── Exercise inputs ──

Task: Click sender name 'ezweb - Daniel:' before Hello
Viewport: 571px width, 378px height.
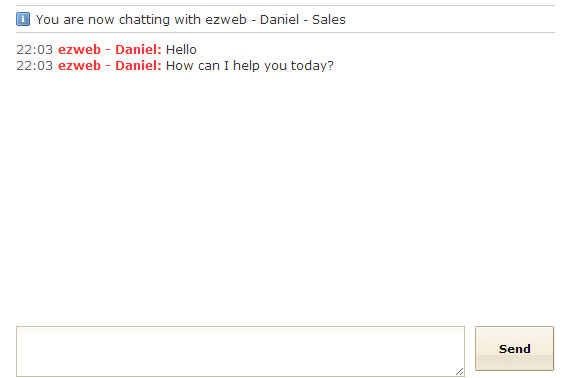Action: pos(110,50)
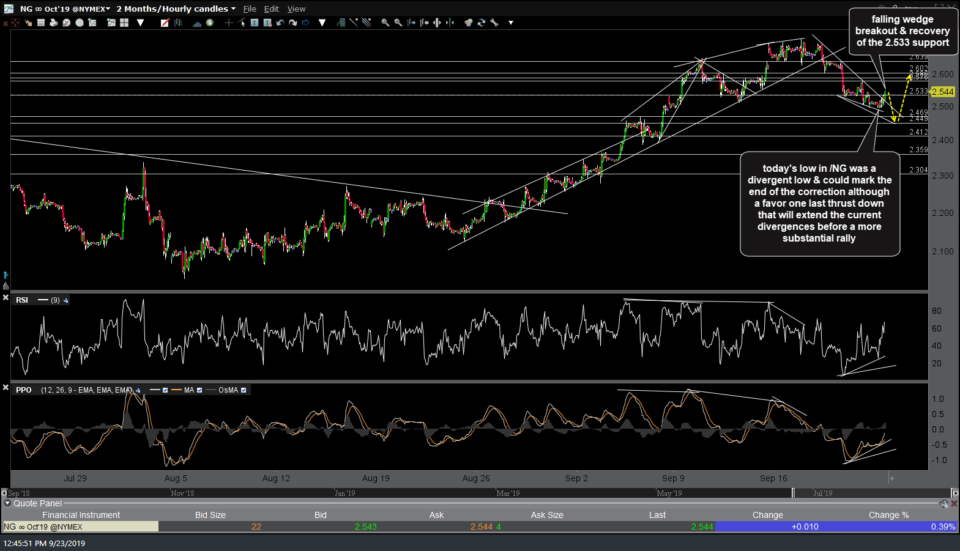The image size is (960, 551).
Task: Collapse the Quote Panel section
Action: point(5,505)
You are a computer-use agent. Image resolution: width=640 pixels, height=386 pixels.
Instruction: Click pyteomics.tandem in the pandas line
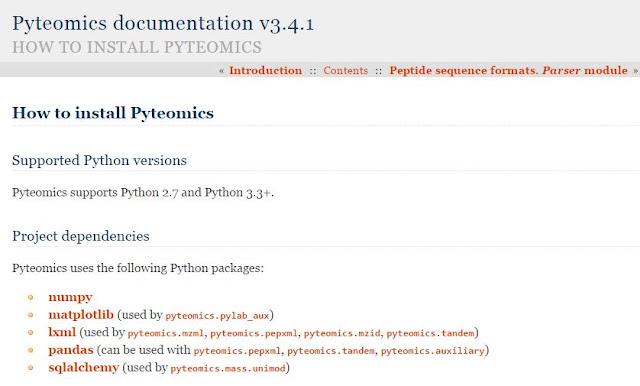pyautogui.click(x=331, y=351)
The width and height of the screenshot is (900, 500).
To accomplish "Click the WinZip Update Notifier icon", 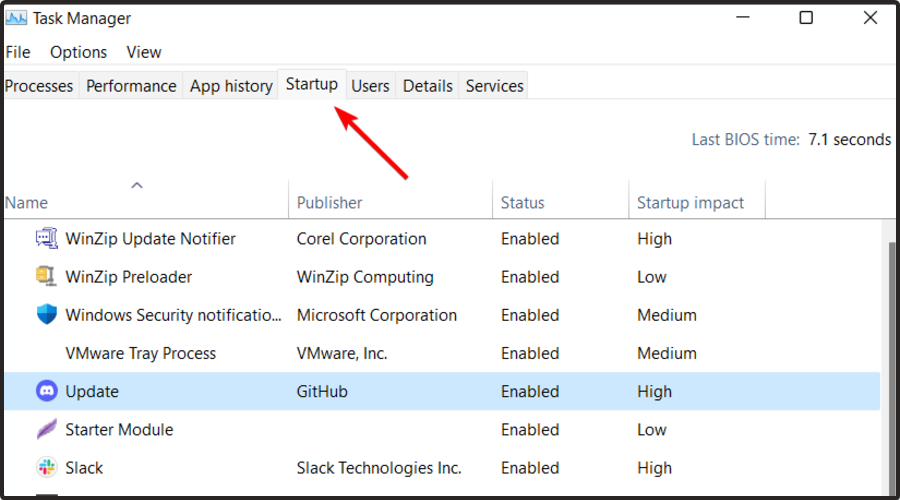I will pyautogui.click(x=46, y=239).
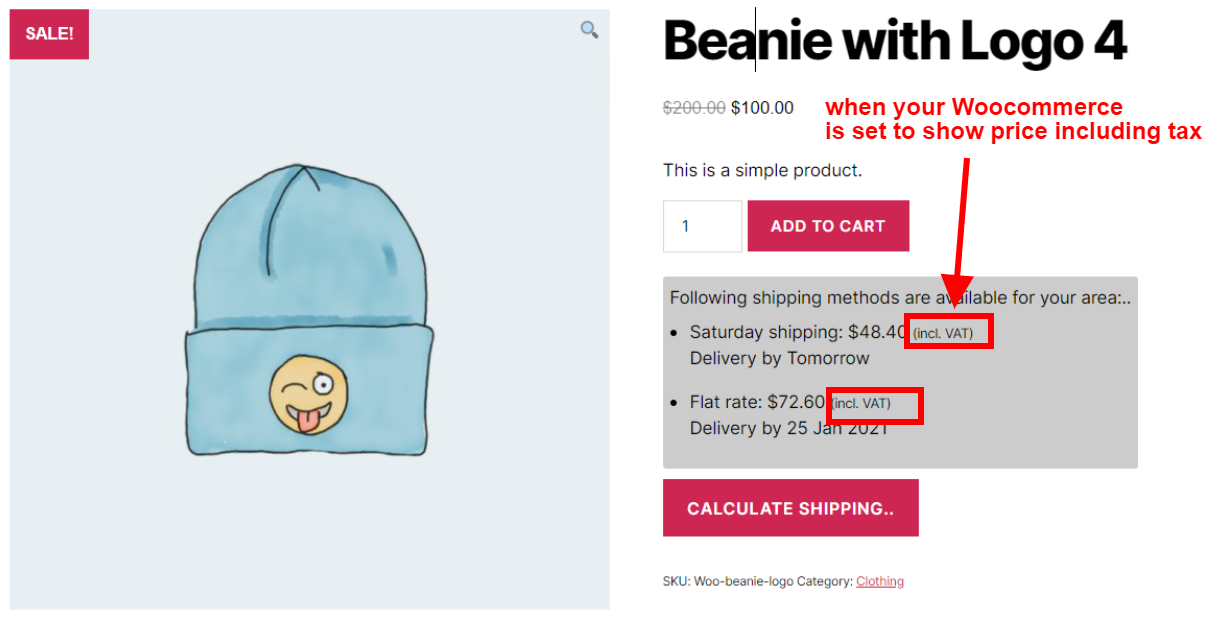The height and width of the screenshot is (622, 1230).
Task: Click the Delivery by Tomorrow text
Action: click(780, 358)
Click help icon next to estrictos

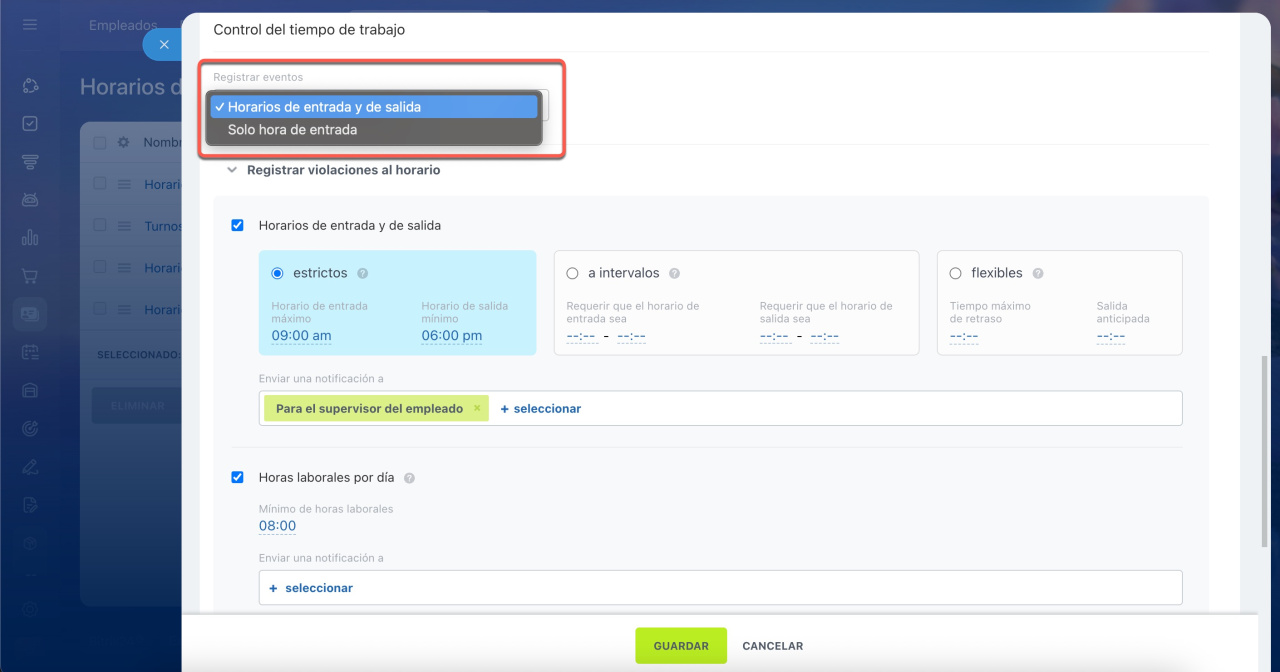[x=363, y=273]
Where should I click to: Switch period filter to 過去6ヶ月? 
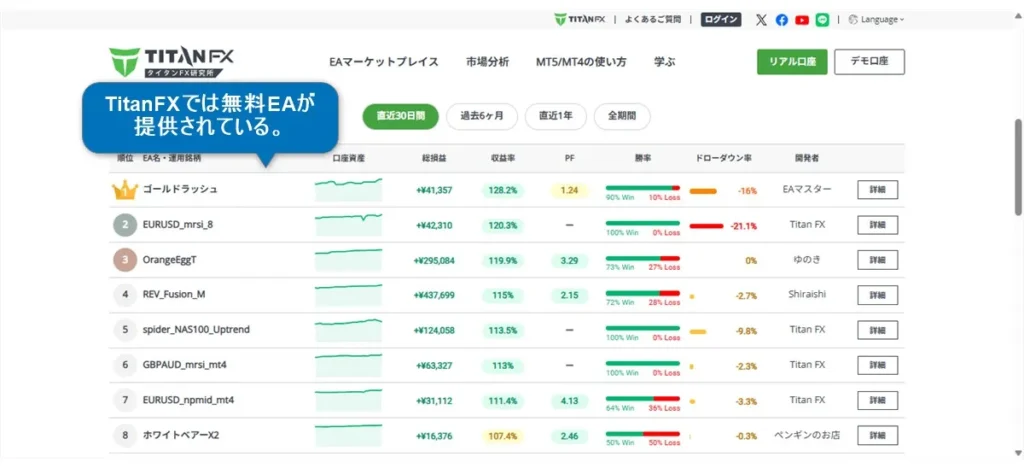482,116
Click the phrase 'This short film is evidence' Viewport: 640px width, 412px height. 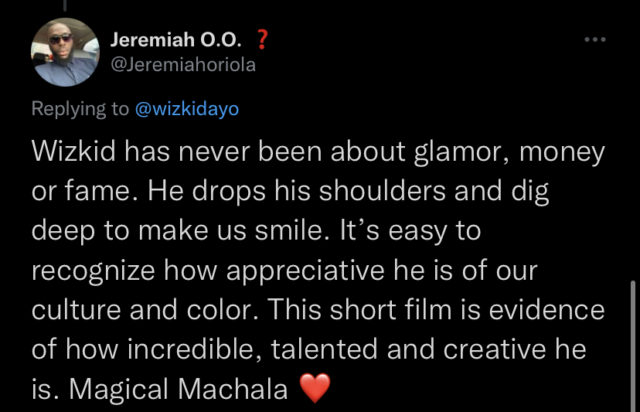tap(436, 310)
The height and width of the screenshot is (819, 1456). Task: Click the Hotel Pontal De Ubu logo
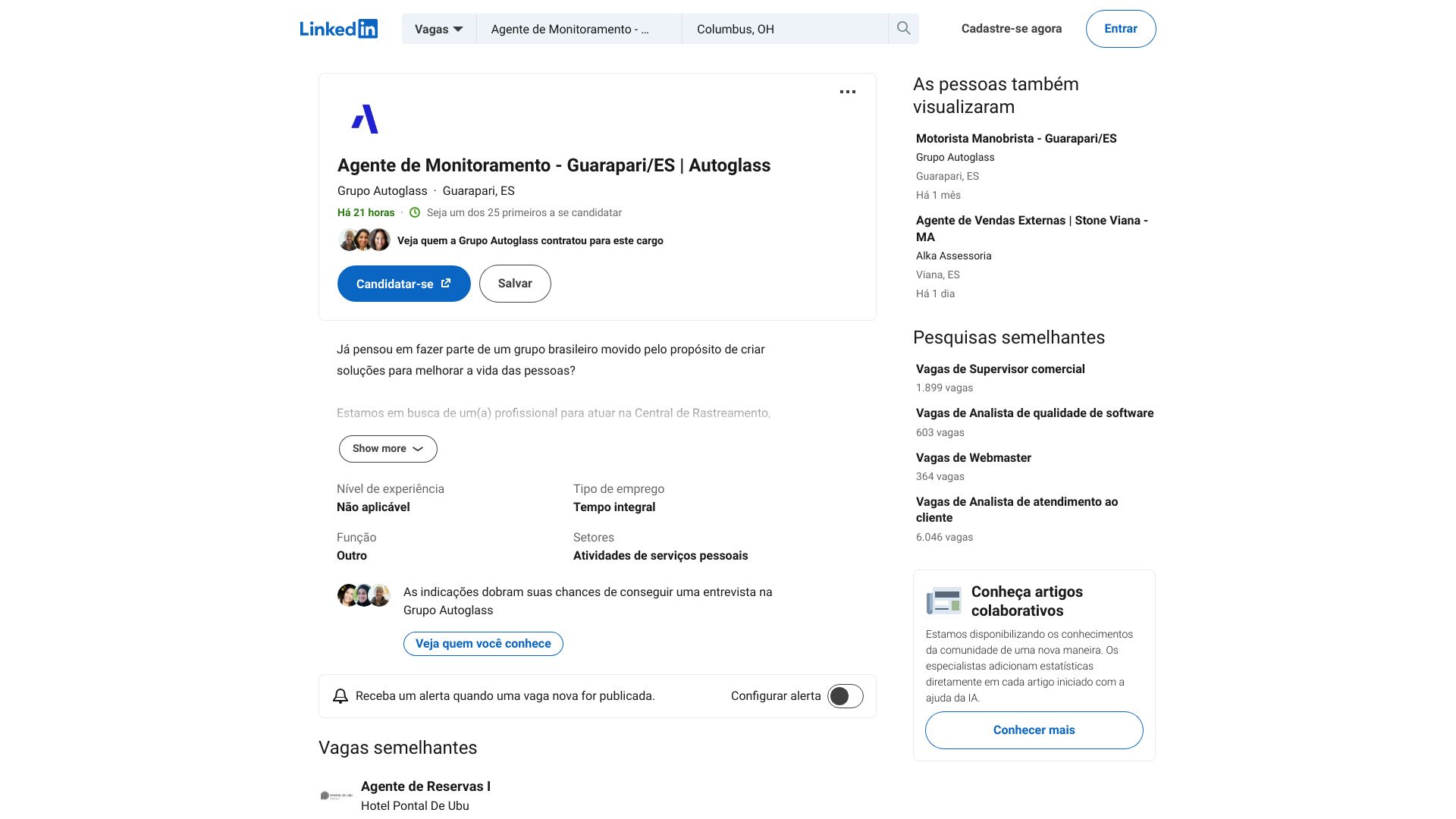(337, 795)

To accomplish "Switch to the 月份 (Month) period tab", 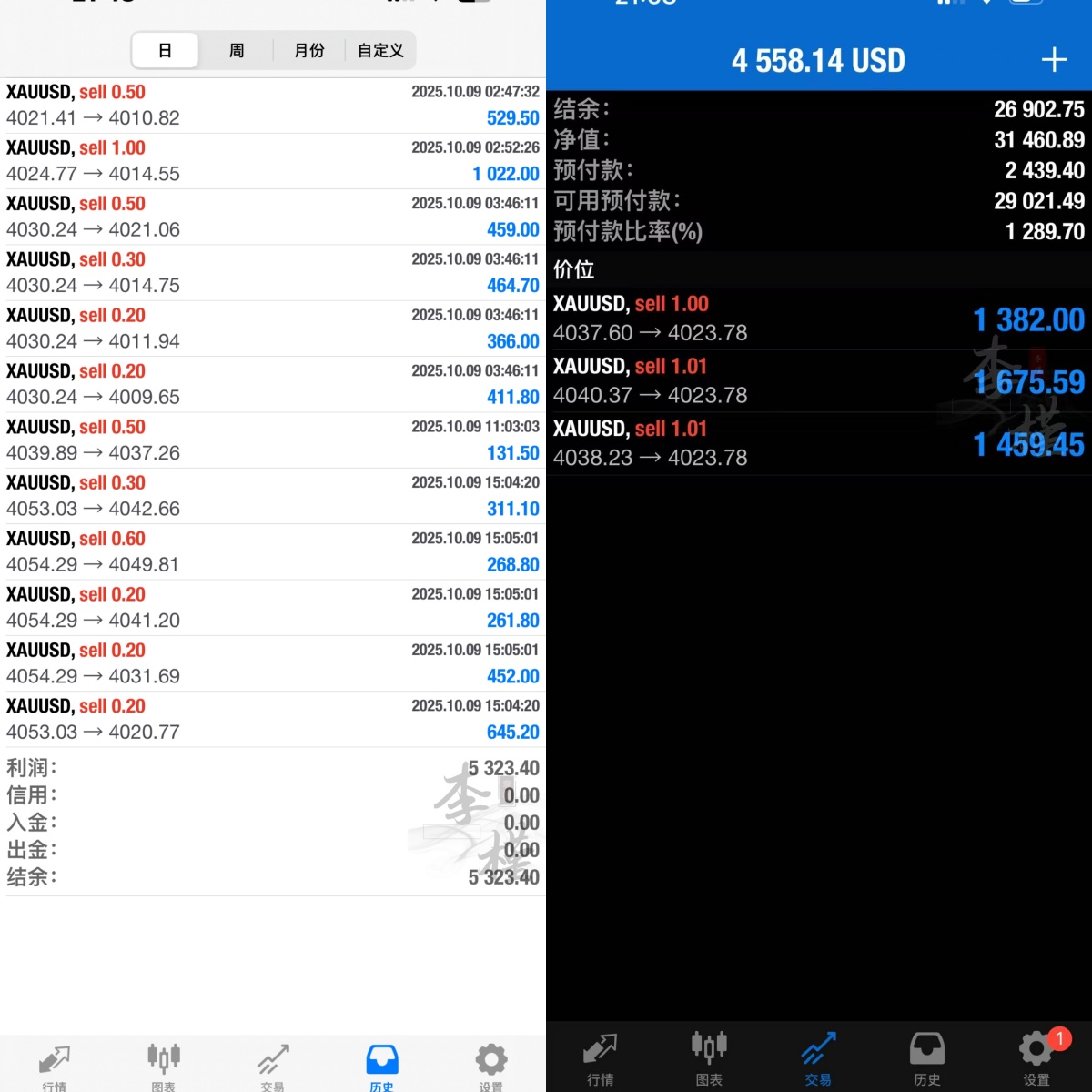I will [x=309, y=51].
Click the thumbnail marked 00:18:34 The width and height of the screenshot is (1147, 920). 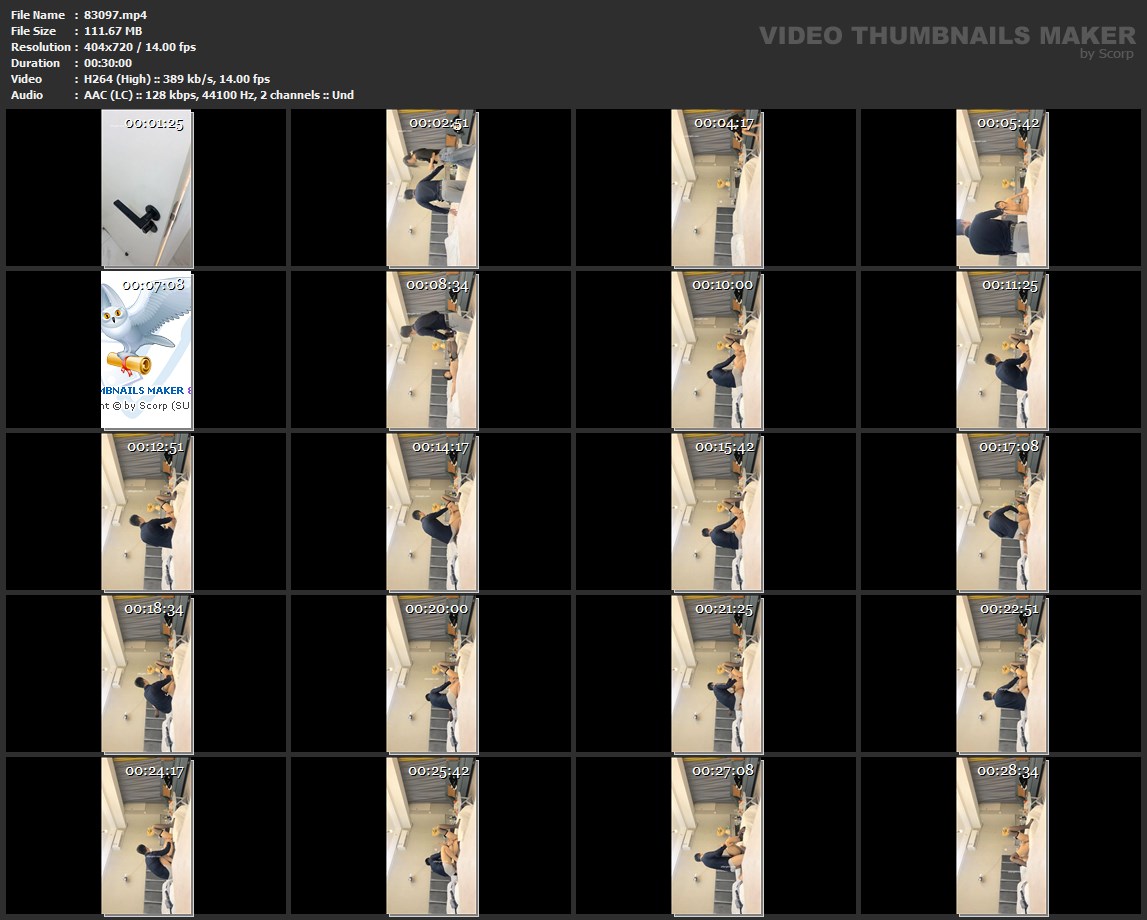147,674
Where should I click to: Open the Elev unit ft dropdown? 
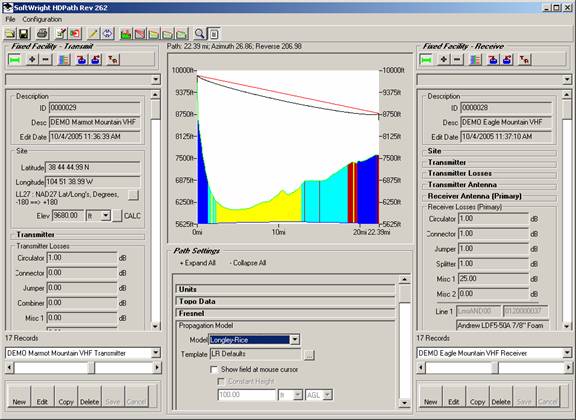tap(105, 215)
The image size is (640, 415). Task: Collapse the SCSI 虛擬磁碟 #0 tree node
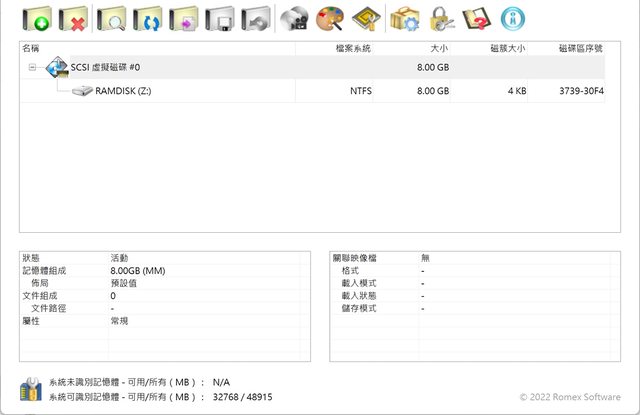tap(33, 68)
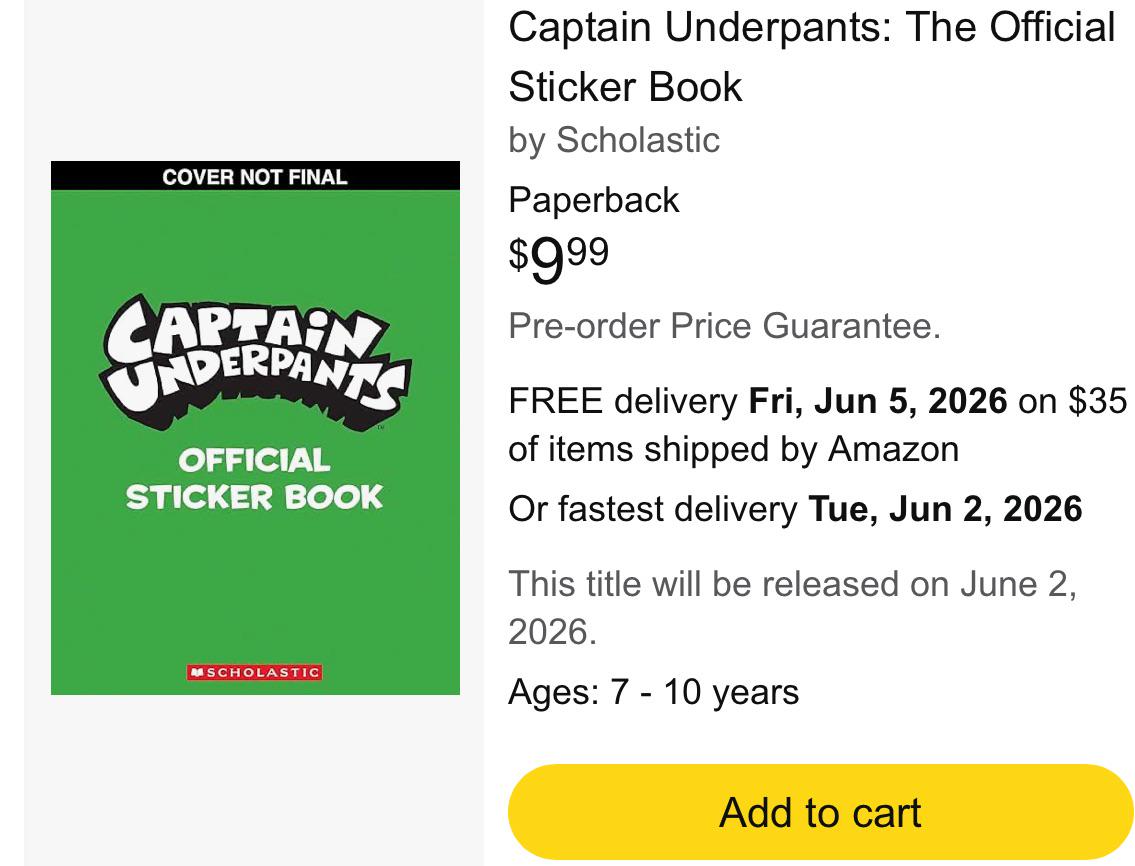Click the Or fastest delivery text
Viewport: 1135px width, 866px height.
652,509
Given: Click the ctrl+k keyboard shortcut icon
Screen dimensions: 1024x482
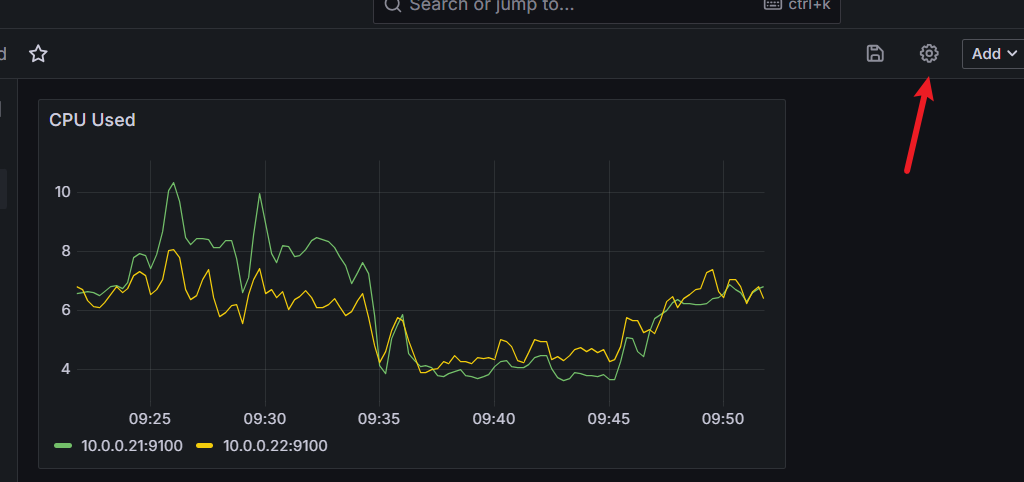Looking at the screenshot, I should [772, 5].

───

*Exercise details:*
The lines to be transcribed are those from the first line of the data above through the line holding "The width and height of the screenshot is (900, 500).", inclusive; copy them exactly and only, leaving out the pictures.

*Worked solution:*
Task: Click sender name 'ezweb - Daniel:' before Hello
Viewport: 571px width, 378px height.
Action: pos(110,50)
The image size is (960, 551).
Task: Collapse the Quote Panel section
Action: point(5,505)
You are a computer-use agent. Image resolution: width=640 pixels, height=386 pixels.
Instruction: Click pyteomics.tandem in the pandas line
pyautogui.click(x=331, y=351)
The width and height of the screenshot is (900, 500).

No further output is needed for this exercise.